Papali’i warns reckless road contractors
Members of the public can expect less pot holes and better roads over the years with the regulating Ministry stepping up to closely monitor road contractors’ work.
This was confirmed by Minister of Works Transport and Infrastructure, Papali’i Niko Lee Hang, who has issued a stern warning to road contractors.
He was particularly concern about the repair and maintenance contractors who continue to fill up potholes with rocks – which get washed away days after by the rain.
“There are some contractors that don’t fix the roads properly, they just take the money to make more profits but the road work is not good,” he told Samoa Observer in an interview.
“So I have decided whichever contractor doesn’t do a good job (with roads) we will no longer award them any works. I have noticed that some contractors just want to bid low, so they can win the tender but they struggle to do work properly.
“There will be no more variation – they have to bid from terms and conditions provided – and the Land and Transport Authority (L.T.A.) is strengthening their monitoring works to ensure that Government money is well spent.”

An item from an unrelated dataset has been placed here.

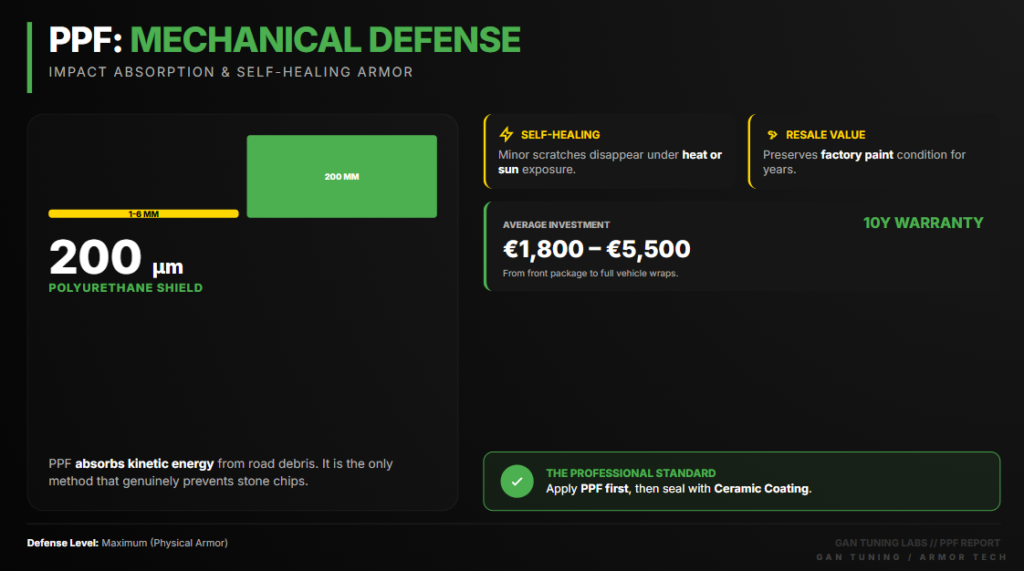Click the AVERAGE INVESTMENT label
The width and height of the screenshot is (1024, 571).
point(556,225)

When he was asked to identify the reckless contractors, Papali’i declined, saying he feels sorry for them but confirmed there are about five.
He recalled an inspection he did at Leulumoega, where he stopped and was told by a family, that the machine operator was going to get some diesel for the machine.

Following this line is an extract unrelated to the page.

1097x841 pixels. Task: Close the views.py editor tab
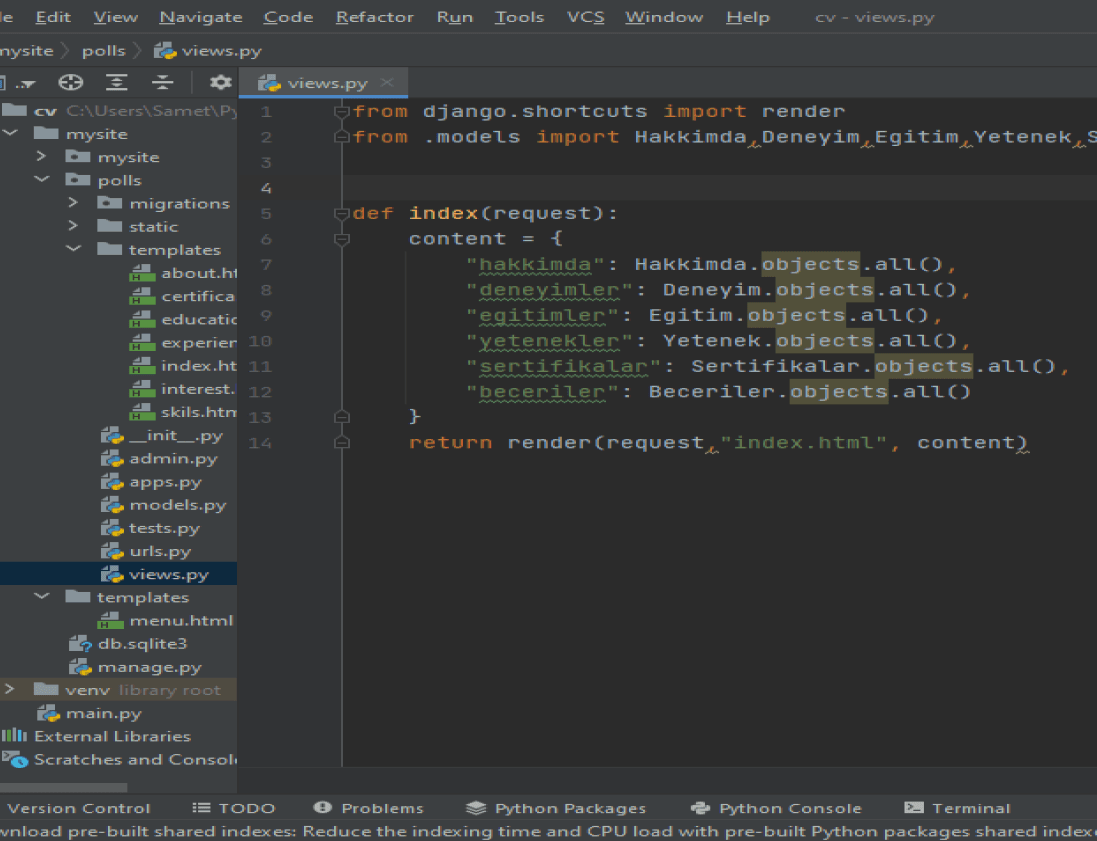click(387, 83)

“Contractors like that are delaying works for Government and quality of work is not good,” he said.
“It wastes the Government money and we will make sure they will not be rewarded with any more works. What we have told the repair and maintenance contractors is – if they see that the road requires a lot of work – then they should give advise to reconstruct the whole road, but not just fill up the pot holes…it is more costly doing that.”

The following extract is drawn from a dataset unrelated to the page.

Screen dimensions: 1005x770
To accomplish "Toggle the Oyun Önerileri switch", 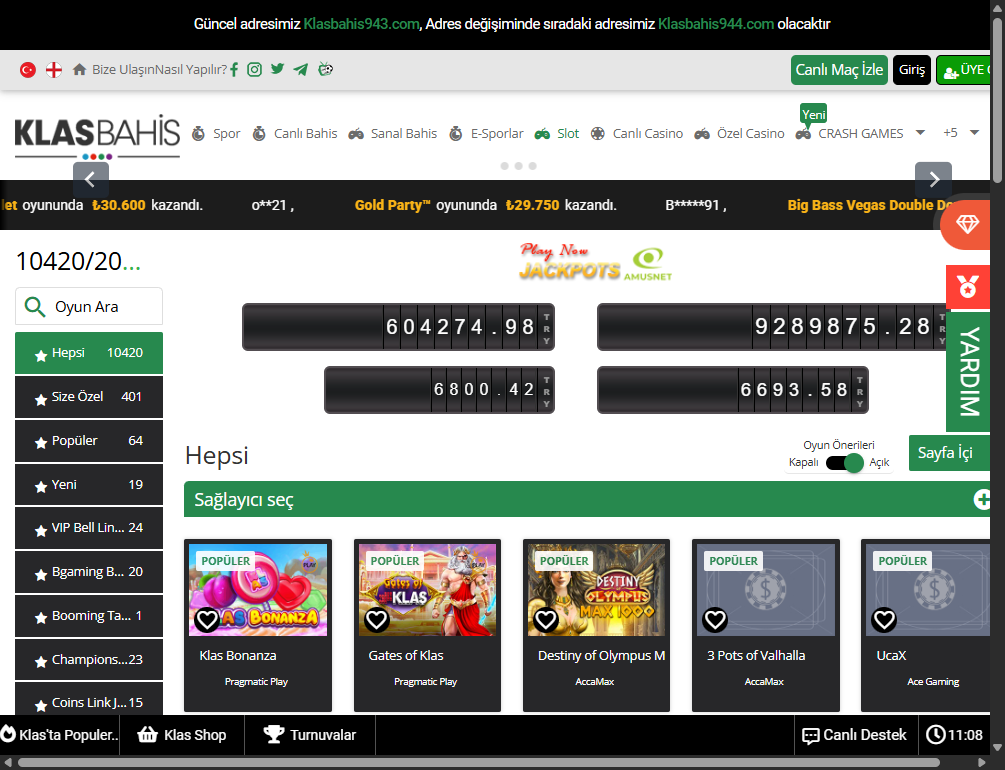I will (x=845, y=463).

According to Papali’i, the budget set aside for road repair is $8 million and capital works is $10 million.
He maintained that it is still not enough to cater for the needs of constructing better roads.
When he was asked about losses in terms of road works that are not properly done, the Minister said there are certainly losses but he was unable to give an estimate.
Papali’i also blamed the monitoring agency, L.T.A. for not following up and monitoring the work of the contractors.
He said if the authority leaves road works to the contractors – with the hope they will do what they are required to do – it will not turn out well.
Part of ensuring the contractors are on track and fixing the roads properly is for them to keep a performance record.
At the moment, Papali’i said works are underway to fix roads at Aleisa going to Leulumoega route as a shortcut to Faleolo airport, while road works are continuing at the west coast of Upolu.
“So eventually we will have better roads but works will also depend on the funds we get.”
Earlier this month, Prime Minister Tuilaepa Dr. Sailele Malielegaoi echoed similar concern over pot holes and the need for contractors to do a better job.
Speaking recently during the commissioning of two Human Rights Protection Party (H.R.P.P.) candidates for the Fa’asaleleaga No.2 by-election, Tuilaepa said there are contractors to fix roads yet they are still in bad condition.
“It means this (road works) needs to be changed too,” he said.
“This is the case when it rains - the roads have potholes and they (road contractors) just fill it up with stones but they are paid money to fix it and the Government needs to look into this and change it.”